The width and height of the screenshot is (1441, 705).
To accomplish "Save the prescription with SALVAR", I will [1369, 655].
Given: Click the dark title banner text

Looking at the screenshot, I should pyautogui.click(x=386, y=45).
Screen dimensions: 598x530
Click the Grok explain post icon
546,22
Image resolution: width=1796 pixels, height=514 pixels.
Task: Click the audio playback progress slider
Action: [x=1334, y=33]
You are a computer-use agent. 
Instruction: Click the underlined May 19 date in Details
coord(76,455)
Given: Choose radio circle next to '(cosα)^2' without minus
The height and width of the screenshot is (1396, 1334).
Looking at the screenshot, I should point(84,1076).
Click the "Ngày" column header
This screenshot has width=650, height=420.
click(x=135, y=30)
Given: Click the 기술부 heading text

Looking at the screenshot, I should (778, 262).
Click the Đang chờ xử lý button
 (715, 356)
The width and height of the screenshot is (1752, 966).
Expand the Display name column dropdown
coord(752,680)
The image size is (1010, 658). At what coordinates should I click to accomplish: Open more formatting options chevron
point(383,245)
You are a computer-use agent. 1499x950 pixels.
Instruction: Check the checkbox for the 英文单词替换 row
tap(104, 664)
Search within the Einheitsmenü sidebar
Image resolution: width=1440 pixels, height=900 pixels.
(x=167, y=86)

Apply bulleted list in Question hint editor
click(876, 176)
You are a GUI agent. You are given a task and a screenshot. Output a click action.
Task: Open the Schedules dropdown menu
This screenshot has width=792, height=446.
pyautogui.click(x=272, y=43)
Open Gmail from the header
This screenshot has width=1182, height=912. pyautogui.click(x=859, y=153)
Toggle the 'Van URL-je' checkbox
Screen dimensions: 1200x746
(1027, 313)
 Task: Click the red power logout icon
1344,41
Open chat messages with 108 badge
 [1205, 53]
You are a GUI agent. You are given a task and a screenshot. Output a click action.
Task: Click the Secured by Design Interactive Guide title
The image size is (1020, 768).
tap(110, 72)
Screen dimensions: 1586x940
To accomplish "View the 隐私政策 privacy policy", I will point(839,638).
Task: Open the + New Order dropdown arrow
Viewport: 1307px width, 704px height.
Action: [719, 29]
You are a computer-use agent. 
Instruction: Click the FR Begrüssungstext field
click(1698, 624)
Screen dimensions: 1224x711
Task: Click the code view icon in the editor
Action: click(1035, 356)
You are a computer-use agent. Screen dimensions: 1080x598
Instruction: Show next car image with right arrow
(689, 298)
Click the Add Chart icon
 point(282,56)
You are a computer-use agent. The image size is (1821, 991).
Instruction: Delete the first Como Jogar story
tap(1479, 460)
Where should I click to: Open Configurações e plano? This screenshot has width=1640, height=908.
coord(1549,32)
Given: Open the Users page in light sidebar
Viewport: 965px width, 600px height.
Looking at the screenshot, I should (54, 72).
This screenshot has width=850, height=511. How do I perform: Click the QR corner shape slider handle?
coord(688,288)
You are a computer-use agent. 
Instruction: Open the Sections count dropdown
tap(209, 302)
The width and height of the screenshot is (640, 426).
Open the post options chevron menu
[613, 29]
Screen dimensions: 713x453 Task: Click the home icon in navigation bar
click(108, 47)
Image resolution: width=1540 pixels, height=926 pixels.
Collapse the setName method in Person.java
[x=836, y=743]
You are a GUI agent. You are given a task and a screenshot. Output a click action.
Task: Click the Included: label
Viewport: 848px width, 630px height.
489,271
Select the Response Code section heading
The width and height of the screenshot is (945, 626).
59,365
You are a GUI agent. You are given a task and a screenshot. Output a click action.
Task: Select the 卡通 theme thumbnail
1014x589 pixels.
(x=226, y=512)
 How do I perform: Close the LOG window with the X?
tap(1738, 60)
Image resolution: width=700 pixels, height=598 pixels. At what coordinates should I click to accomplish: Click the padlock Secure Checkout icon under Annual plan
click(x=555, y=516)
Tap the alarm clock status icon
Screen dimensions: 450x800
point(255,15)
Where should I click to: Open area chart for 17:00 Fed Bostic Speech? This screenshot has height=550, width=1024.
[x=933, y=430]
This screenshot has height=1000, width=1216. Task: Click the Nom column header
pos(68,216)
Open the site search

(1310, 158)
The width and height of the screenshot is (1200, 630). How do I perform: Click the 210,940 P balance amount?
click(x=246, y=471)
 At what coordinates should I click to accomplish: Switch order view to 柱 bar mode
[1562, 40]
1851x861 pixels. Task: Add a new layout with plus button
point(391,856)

· · · · · · ·

▸ WHAT YOU HAVE TO DO
Begin with the line above that has "This screenshot has width=650, height=420." and continue through the line that has "Task: Open the Schedules dropdown menu", setting each one down exactly. Stop there.

▸ PROBLEM SOLUTION
This screenshot has width=650, height=420.
click(x=135, y=30)
Given: Click the 기술부 heading text

Looking at the screenshot, I should (778, 262).
Click the Đang chờ xử lý button
 (715, 356)
The width and height of the screenshot is (1752, 966).
Expand the Display name column dropdown
coord(752,680)
The image size is (1010, 658). At what coordinates should I click to accomplish: Open more formatting options chevron
point(383,245)
You are a computer-use agent. 1499x950 pixels.
Instruction: Check the checkbox for the 英文单词替换 row
tap(104, 664)
Search within the Einheitsmenü sidebar
Image resolution: width=1440 pixels, height=900 pixels.
(x=167, y=86)

Apply bulleted list in Question hint editor
click(876, 176)
You are a GUI agent. You are given a task and a screenshot. Output a click action.
Task: Open the Schedules dropdown menu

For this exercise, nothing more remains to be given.